Furthermore, the technology is gaining increasing appeal as an effective collaboration tool among professors, according to Turek.
In addition to the telepresence units used for distance learning classes, the university deployed two Cisco TelePresence System 500 Series units in its counseling and student personnel department.
Designed for two-person interaction, Coursol says the system trains student counselors and is taking center stage for a research project to assess whether technology can bridge the gap between counselors and clients at geographically distant locations.
“It’s really important to have eye contact, to hear a clear voice, and to be able to look at facial expressions and body language,” Coursol explains. “What is really critical is to make it so the clients feel like they can be engaged with the counselor just like they are sitting face to face.”
Coursol reports that colleagues and students have been amazed by the technology. And selecting and deploying the telepresence solution was seamless, Schneider says. He was especially impressed with the technical knowledge and level of expertise offered by the CDW•G team who helped with the implementation.
“CDW•G visited our campus and let us know what type of units would work in which rooms,” he explains. “They helped us find the space and fit the technology for the room and the purpose. Then they came onsite and did the installation and training for us.”
Clearly, MNSU’s new “room with a view” is facilitating widespread advantages.
“The magnitude of how this equipment can impact higher education is amazing,” Coursol says. “We’ve only hit the tip of the iceberg. It’s very exciting.”
Benefit Snapshot: Video Conferencing Solutions
When it comes to the advantages afforded by video conferencing, seeing is believing. Higher education institutions can reel in a wide range of benefits, including:
- Improved access to curricular content: Video conferencing can engage remote students while enhancing online curriculums, leading to increased retention rates for a university.

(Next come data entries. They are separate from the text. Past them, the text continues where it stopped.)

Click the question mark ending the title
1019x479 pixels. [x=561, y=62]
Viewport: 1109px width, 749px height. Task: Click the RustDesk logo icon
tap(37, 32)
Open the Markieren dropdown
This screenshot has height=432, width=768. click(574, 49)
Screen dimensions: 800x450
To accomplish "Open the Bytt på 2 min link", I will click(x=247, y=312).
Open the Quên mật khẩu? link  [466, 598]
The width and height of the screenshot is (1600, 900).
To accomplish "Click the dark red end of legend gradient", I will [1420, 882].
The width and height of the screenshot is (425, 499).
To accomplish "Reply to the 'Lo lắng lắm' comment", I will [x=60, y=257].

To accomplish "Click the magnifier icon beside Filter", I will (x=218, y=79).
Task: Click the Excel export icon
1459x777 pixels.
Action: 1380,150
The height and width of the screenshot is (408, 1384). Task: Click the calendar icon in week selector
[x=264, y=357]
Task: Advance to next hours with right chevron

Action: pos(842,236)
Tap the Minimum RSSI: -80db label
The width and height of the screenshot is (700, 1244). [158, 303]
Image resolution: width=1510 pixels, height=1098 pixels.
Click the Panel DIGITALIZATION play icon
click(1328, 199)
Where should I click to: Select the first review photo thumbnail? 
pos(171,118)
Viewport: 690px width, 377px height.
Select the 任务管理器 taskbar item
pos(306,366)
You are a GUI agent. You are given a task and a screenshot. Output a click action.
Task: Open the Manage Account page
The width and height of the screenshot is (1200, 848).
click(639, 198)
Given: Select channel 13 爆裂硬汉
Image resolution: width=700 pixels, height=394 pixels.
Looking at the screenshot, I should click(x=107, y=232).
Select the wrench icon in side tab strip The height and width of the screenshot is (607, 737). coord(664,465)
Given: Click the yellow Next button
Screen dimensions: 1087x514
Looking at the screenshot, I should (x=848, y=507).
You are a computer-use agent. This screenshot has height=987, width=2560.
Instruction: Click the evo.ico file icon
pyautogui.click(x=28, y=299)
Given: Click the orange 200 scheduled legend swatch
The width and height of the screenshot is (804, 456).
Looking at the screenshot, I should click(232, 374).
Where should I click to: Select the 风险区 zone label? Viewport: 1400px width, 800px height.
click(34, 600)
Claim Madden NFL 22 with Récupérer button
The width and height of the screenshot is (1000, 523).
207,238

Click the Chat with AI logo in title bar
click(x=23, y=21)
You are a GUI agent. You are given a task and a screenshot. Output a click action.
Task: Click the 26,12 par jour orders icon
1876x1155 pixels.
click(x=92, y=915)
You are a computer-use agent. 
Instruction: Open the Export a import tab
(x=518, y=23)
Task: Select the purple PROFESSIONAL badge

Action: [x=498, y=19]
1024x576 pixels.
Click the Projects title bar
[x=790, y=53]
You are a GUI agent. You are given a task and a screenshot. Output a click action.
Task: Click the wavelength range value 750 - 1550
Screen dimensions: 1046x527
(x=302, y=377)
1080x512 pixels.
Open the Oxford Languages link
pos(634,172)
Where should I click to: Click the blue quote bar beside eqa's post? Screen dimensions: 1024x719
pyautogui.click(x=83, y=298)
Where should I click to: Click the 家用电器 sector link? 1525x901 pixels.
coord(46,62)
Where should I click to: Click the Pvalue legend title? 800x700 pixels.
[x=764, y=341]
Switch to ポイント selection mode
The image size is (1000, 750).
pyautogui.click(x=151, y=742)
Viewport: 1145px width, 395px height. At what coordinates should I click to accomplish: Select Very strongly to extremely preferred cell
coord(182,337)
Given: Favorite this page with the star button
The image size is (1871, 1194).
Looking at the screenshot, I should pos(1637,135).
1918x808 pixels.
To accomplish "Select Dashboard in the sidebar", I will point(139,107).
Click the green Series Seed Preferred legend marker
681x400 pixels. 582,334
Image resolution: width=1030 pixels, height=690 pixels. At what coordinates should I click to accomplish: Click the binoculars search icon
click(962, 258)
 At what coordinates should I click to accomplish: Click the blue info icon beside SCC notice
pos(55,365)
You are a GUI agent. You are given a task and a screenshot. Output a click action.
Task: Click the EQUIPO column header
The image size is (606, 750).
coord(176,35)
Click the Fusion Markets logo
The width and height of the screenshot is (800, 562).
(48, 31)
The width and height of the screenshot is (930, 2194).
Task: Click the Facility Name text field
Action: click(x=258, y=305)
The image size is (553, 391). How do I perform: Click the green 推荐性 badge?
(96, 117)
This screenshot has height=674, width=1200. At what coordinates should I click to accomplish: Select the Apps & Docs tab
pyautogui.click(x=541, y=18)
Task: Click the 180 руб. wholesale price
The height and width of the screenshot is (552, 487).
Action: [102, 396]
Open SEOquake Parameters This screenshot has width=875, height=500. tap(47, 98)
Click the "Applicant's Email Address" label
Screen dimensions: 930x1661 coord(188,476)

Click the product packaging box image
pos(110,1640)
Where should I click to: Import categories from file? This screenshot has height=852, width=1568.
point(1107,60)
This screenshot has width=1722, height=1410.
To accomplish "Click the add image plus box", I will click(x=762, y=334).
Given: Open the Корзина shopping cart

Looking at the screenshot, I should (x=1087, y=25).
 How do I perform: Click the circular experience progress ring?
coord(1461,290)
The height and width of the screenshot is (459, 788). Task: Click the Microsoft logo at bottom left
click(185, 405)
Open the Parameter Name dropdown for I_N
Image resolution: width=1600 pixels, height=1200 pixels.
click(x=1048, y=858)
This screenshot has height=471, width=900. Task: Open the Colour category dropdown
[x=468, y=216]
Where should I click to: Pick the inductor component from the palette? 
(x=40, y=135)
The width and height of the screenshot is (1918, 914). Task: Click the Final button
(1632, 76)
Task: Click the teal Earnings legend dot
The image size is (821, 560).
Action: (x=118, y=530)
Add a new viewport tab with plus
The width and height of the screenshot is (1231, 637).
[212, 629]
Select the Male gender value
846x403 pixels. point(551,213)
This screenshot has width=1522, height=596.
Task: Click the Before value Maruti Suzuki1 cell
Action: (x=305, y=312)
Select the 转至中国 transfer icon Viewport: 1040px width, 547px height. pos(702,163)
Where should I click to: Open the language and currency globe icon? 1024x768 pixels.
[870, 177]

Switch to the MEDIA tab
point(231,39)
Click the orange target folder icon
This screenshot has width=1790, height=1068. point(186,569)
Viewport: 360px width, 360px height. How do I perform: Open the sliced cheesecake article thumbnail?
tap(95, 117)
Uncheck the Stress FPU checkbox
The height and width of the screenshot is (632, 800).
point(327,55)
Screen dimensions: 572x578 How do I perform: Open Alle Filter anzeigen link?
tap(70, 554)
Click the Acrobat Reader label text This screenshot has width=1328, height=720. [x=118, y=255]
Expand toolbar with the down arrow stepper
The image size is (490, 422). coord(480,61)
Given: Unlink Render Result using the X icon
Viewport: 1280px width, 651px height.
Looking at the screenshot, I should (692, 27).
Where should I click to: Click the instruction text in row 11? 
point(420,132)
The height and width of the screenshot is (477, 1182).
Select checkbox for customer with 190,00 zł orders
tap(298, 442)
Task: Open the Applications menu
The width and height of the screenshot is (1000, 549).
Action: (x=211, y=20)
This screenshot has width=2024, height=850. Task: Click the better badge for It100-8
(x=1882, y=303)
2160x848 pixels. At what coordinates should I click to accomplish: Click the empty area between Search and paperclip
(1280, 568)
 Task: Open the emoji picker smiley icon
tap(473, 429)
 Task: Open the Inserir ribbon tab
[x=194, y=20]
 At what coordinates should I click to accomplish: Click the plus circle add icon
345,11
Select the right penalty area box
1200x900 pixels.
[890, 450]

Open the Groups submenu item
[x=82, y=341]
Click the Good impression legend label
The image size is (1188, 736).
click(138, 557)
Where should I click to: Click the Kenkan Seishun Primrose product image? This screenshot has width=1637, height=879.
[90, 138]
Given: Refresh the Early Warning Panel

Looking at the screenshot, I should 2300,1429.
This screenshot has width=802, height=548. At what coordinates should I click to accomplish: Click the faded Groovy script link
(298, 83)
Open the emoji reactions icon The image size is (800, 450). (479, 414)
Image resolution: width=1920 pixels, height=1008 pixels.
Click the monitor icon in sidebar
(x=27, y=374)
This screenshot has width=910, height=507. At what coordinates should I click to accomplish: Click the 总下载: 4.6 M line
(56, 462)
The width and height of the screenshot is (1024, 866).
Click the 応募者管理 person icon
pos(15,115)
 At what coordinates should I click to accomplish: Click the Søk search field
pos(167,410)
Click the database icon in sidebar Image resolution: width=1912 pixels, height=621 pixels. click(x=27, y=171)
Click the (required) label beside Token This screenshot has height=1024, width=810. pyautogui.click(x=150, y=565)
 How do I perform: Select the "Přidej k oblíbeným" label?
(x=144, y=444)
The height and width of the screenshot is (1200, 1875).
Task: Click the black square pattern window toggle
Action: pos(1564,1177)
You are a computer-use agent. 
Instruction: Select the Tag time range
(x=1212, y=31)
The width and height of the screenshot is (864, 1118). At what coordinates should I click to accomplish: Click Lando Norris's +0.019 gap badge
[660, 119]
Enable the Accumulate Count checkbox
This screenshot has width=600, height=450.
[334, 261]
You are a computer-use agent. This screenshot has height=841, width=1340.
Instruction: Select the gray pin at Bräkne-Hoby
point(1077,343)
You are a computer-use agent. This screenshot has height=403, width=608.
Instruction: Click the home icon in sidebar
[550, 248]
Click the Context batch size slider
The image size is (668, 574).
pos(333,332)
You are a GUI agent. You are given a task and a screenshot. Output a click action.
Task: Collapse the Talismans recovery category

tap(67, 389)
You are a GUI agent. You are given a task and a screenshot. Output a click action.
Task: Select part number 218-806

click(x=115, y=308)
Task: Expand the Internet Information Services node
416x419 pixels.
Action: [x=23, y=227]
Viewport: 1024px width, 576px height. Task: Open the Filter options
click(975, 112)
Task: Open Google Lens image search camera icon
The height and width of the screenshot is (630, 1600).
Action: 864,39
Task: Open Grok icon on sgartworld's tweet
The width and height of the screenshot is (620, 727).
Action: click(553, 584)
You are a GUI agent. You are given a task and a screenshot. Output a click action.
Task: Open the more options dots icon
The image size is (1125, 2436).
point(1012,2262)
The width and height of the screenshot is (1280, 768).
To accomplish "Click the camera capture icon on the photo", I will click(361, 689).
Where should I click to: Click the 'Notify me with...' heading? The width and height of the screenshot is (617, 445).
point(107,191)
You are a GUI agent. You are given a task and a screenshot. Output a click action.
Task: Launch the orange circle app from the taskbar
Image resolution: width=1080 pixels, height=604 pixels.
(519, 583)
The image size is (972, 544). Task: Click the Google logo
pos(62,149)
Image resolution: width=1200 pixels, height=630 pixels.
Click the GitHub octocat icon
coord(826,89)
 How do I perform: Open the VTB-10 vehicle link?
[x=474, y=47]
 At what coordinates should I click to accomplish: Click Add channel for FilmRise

- Cost and productivity savings: The technology reduces travel expenses for students, faculty and administrators alike, all the while increasing productivity.
- Extended reach: Video conferencing empowers faculty and staff to expand their education reach and bring disparate communities of students closer together — a distinct competitive advantage over institutions that do not have such technology.
- Better access for faculty and staff: The technology offers faculty and staff real-time, virtual seats at mandatory meetings and events that they might not otherwise be able attend, which can be a key factor in recruiting and retaining the best professors and administrators.
- Increased expert interaction in any field of study: With video conferencing, college students can interact and engage with experts from all around the world, better preparing them for careers in their field of study and building relationships in the process.